The swampy jungle is not cleared off from
about the Comptoir, and presently the perfume of the fat, rank
weeds; and the wretched bridges, a few planks spanning black and
fetid mud, drove us northwards or inland, towards the neat house
and grounds of the "Commandant Particulier." The outside walls,
built in grades with the porous, dark-red, laterite-like stone
dredged from the river, are whitewashed with burnt coralline and
look clean; whilst the house, one of the best in the place, is
French, that is to say, pretty. Near it is a cluster of native
huts, mostly with walls of corded bamboo, some dabbed with clay
and lime, and all roofed with the ever shabby-looking palm-leaf;
none are as neat as those of the "bushmen" in the interior, where
they are regularly and carefully made like baskets or panniers.
The people appeared friendly; the men touched their hats, and the
women dropped unmistakably significant curtsies.
After admiring the picturesque bush and the natural avenues
behind Le Plateau, we diverged towards the local Pere-la-Chaise.

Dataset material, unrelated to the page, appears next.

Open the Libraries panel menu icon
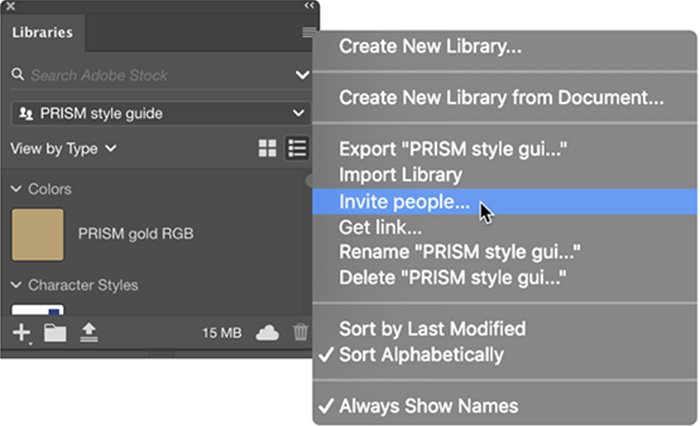The image size is (700, 426). point(309,33)
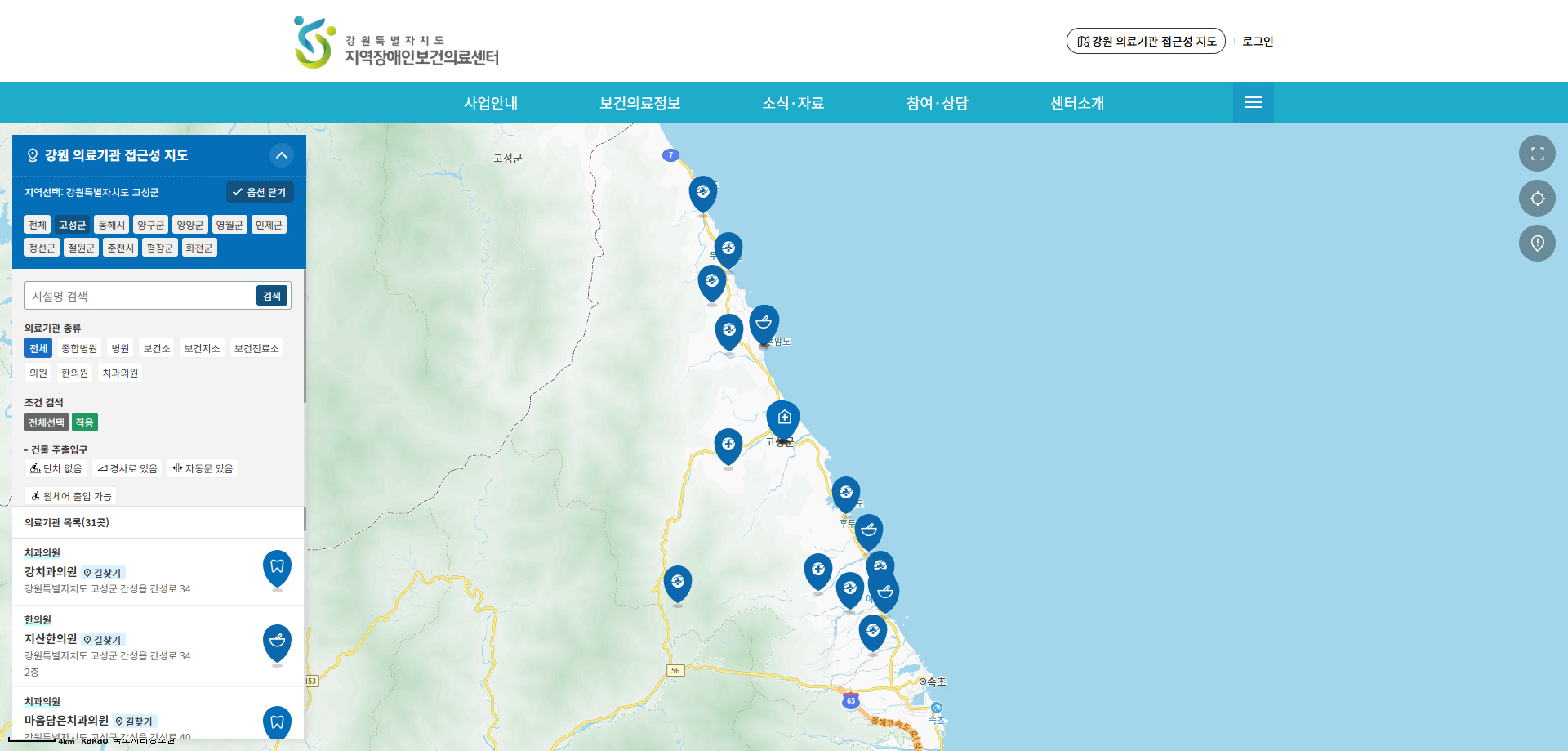1568x751 pixels.
Task: Select the 춘천시 region filter
Action: (x=120, y=248)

The new cemetery, surrounded by a tall stone wall and approached
by a large locked gate, contains only four tombs; the old burial
ground opposite is unwalled, open, and painfully crowded; the
trees have run wild, the crosses cumber the ground, the
gravestones are tilted up and down; in fact the foul Golgotha of
Santos, Sao Paulo, the Brazil, is not more ragged, shabby, and
neglected.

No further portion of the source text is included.